# [Task]
Throughout the listing that follows, find each line with the word "menu" and copy it.

#### Exercise material ####

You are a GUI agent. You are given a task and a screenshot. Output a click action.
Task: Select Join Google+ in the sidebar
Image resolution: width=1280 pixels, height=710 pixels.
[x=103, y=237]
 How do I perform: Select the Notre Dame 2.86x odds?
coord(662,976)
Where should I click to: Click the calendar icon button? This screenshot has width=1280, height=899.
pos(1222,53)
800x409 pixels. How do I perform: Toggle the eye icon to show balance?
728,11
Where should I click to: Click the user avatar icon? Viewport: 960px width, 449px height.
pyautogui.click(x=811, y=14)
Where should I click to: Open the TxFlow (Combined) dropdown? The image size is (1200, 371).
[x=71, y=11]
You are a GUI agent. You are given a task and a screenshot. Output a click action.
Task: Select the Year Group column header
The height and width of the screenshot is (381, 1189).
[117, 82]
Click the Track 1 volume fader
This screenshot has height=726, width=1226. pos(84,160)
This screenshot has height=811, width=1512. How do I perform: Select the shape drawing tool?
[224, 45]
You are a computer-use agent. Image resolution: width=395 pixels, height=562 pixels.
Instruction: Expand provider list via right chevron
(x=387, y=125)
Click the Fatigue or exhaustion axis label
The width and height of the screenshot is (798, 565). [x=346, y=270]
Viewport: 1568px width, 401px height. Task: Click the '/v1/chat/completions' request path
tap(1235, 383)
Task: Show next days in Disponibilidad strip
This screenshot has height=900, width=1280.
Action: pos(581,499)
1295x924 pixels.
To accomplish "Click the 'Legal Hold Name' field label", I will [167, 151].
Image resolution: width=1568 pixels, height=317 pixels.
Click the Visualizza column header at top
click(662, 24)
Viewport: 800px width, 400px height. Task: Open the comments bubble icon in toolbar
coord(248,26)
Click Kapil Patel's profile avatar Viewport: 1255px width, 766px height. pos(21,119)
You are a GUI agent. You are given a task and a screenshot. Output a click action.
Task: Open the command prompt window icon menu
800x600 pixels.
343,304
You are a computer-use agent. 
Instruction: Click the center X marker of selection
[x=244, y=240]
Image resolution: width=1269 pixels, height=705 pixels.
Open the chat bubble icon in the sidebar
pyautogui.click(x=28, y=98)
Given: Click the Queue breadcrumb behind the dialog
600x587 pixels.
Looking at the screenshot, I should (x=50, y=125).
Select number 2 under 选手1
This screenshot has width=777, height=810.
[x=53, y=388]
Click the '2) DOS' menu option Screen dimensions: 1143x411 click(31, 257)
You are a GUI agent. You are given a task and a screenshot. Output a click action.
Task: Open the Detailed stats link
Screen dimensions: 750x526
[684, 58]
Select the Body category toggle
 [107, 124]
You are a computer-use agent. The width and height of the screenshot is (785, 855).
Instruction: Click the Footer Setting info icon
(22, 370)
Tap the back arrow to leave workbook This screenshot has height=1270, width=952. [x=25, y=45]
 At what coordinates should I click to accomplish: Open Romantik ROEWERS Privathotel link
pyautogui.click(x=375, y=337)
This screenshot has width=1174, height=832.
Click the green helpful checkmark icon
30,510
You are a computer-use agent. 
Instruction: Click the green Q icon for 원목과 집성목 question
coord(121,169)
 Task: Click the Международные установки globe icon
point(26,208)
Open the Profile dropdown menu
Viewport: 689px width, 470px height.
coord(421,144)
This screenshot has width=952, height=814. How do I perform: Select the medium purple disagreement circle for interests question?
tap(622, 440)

####

# [Written response]
Task: Open the command prompt window icon menu
Click the '2) DOS' menu option Screen dimensions: 1143x411 click(31, 257)
Open the Profile dropdown menu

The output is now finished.